I hope that makes some sense.

Thank you for help and assistance.

wklierman

Reeza · Posted 05-04-2021 02:15 PM

TRANSPOSE + PROC FREQ/TABULATE.

data have;
	call streaminit(45);
	length obs 8.;
	array vars(*) $3. DDA DDB DDC DDE DDD;

	do obs=1 to 50;

		do i=1 to dim(vars);
			vars(i)=put(rand('table', 0.4, 0.4 , 0.2), z3.);
		end;
		output;
	end;
	drop i;
run;

proc transpose data=have out=long (rename=(_name_=Code col1=Value));
	by obs;
	var DDA--DDD;
run;

*you probably want to control the names better here;

proc freq data=long;
	table CODE*VALUE / out=want;
run;

If you're interested in missing/non missing only, you can use the a custom format.

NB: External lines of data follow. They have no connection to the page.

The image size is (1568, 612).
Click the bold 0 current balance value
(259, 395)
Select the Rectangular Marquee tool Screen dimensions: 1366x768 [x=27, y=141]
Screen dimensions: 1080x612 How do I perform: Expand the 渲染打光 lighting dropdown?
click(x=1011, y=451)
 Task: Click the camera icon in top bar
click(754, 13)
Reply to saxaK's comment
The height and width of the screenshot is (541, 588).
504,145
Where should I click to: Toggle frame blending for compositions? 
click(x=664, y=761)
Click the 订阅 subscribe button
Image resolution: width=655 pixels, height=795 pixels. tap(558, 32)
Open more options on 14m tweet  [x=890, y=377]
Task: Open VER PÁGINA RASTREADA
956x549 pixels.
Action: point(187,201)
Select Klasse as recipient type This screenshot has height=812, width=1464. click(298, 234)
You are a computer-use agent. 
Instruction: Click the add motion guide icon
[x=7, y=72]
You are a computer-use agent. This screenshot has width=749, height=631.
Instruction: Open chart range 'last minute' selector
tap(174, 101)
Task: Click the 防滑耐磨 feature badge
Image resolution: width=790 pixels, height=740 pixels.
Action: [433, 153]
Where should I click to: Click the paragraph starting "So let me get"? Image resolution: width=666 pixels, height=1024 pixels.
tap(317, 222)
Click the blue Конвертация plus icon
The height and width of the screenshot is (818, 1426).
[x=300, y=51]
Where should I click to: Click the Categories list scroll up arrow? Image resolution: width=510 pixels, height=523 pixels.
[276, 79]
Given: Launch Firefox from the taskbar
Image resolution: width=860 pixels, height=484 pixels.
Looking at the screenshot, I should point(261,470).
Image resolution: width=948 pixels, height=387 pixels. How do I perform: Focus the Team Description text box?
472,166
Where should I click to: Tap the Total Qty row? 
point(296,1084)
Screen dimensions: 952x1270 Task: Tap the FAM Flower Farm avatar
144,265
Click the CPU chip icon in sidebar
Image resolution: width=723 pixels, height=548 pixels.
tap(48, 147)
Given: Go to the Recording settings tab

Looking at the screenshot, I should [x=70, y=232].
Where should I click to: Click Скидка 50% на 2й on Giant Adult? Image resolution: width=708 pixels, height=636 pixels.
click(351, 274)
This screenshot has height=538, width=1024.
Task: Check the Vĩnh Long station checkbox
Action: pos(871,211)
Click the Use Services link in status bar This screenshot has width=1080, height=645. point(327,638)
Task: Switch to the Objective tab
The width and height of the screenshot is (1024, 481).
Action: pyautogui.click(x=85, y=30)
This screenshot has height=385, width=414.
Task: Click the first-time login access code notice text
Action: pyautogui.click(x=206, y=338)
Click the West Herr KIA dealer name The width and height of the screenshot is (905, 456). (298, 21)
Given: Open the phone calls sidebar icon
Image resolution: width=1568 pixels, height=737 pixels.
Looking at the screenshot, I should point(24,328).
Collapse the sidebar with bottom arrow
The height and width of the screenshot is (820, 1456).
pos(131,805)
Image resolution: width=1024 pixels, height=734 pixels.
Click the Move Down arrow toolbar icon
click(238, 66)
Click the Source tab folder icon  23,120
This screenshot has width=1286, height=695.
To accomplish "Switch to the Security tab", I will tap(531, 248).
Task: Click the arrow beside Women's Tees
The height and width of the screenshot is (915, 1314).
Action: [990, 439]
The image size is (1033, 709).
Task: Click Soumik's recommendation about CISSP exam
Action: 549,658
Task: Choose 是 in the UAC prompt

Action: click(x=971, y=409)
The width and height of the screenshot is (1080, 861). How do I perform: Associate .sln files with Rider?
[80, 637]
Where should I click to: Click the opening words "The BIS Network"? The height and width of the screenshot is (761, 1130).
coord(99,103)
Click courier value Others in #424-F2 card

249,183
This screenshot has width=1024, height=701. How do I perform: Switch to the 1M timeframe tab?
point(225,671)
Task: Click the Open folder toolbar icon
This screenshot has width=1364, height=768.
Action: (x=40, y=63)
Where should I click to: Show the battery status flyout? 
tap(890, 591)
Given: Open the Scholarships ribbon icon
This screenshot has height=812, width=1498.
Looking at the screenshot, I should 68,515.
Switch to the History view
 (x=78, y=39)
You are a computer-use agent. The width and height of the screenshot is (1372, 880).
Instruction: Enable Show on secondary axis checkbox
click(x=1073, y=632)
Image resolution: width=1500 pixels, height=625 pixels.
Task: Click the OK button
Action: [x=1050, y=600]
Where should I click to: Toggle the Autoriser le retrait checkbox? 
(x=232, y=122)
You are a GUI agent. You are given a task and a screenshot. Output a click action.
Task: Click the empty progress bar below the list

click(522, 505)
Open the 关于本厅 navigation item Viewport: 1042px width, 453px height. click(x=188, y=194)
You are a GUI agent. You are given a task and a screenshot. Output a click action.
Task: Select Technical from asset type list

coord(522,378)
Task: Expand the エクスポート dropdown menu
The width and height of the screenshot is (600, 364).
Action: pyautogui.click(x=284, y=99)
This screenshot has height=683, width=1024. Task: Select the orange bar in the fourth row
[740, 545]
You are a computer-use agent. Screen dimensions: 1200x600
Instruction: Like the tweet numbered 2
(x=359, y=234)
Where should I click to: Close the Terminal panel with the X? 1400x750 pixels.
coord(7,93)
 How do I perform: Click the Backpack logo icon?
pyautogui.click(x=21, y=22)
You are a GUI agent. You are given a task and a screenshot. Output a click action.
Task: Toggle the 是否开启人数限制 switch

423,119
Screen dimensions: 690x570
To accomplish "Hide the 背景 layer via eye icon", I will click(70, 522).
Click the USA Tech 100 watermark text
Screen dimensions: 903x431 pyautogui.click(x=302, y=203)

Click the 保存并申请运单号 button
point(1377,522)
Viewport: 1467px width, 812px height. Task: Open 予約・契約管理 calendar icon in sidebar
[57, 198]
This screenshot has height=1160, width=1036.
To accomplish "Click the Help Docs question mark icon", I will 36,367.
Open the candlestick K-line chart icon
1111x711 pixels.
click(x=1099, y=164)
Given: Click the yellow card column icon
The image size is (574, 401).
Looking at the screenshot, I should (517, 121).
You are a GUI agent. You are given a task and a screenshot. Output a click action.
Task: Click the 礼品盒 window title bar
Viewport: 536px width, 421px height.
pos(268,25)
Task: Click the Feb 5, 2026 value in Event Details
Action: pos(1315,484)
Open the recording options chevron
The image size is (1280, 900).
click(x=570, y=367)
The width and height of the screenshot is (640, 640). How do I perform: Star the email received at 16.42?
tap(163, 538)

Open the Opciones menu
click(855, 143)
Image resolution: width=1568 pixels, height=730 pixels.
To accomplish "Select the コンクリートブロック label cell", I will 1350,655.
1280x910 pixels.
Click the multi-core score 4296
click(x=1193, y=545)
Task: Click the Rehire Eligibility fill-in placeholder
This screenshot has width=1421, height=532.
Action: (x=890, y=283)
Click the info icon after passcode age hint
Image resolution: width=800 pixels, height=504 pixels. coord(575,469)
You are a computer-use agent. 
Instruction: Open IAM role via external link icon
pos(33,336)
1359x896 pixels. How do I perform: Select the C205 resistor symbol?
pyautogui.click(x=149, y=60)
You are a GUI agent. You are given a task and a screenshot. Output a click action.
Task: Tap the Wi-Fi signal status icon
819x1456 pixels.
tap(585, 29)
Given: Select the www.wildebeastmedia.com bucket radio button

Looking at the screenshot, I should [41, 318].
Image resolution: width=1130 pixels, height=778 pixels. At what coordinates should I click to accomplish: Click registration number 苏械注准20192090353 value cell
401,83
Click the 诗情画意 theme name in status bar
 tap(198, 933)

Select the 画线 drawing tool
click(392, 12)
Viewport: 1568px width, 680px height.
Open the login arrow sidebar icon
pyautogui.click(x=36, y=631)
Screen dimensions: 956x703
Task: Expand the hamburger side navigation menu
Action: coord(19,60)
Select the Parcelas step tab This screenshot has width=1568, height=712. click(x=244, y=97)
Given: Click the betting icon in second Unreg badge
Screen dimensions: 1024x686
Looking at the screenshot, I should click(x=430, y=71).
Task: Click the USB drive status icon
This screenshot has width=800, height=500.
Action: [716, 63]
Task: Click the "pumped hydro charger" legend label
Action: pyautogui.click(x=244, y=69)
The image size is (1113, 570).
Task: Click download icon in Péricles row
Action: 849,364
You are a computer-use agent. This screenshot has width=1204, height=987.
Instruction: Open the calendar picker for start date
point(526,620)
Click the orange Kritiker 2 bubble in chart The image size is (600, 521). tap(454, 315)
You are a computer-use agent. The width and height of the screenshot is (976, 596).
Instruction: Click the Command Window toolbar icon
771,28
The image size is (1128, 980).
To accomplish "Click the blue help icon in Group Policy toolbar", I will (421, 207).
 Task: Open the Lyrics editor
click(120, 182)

This is overkill but also works for your example.

data have;
	call streaminit(45);
	length obs 8.;
	array vars(*) $3. DDA DDB DDC DDE DDD;

	do obs=1 to 50;

		do i=1 to dim(vars);
			vars(i)=put(rand('table', 0.4, 0.4 , 0.2), z3.);
			if vars(i) = '003' then call missing(vars(i));
		end;
		output;
	end;
	drop i;
run;



*set input data set name;
%let INPUT_DSN = have;
%let OUTPUT_DSN = want;
*create format for missing;

proc format;
    value $ missfmt ' '="Missing" other="Not Missing";
    value nmissfmt .="Missing" other="Not Missing";
run;

*Proc freq to count missing/non missing;
ods select none;
*turns off the output so the results do not get too messy;
ods table onewayfreqs=temp;

proc freq data=&INPUT_DSN.;
    table _all_ / missing;
    format _numeric_ nmissfmt. _character_ $missfmt.;
run;

ods select all;
*Format output;

data long;
    length variable $32. variable_value $50.;
    set temp;
    Variable=scan(table, 2);
    Variable_Value=strip(trim(vvaluex(variable)));
    presentation=catt(frequency, " (", trim(put(percent/100, percent7.1)), ")");
    keep variable variable_value frequency percent cum: presentation;
    label variable='Variable' variable_value='Variable Value';
run;

proc sort data=long;
    by variable;
run;

*make it a wide data set for presentation, with values as N (Percent);

proc transpose data=long out=wide_presentation (drop=_name_);
    by variable;
    id variable_value;
    var presentation;
run;

*transpose only N;

proc transpose data=long out=wide_N prefix=N_;
    by variable;
    id variable_value;
    var frequency;
run;

*transpose only percents;

proc transpose data=long out=wide_PCT prefix=PCT_;
    by variable;
    id variable_value;
    var percent;
run;

*final output file;

data &Output_DSN.;
    merge wide_N wide_PCT wide_presentation;
    by variable;
    drop _name_;
    label N_Missing='# Missing' N_Not_Missing='# Not Missing' 
        PCT_Missing='% Missing' N_Not_Missing='% Not Missing' Missing='Missing' 
        Not_missing='Not Missing';
run;

title "Missing Report of &INPUT_DSN.";

proc print data=&output_dsn. noobs label;
run;

Missing Report of have

Variable	# Missing	N_Not Missing	% Missing	PCT_Not Missing	Missing	Not Missing
DDA	8	42	16.00	84.00	8 ( 16.0%)	42 ( 84.0%)
DDB	11	39	22.00	78.00	11 ( 22.0%)	39 ( 78.0%)
DDC	15	35	30.00	70.00	15 ( 30.0%)	35 ( 70.0%)
DDD	16	34	32.00	68.00	16 ( 32.0%)	34 ( 68.0%)
DDE	11	39	22.00	78.00	11 ( 22.0%)	39 ( 78.0%)
obs	.	50	.	100.00	 	50 ( 100%)

https://gist.github.com/statgeek/2de1faf1644dc8160fe721056202f111

View solution in original post

PeterClemmensen · Posted 05-04-2021 02:03 PM

Convert the data to a long format and use Proc Summary, Proc Tabulate or Proc Report.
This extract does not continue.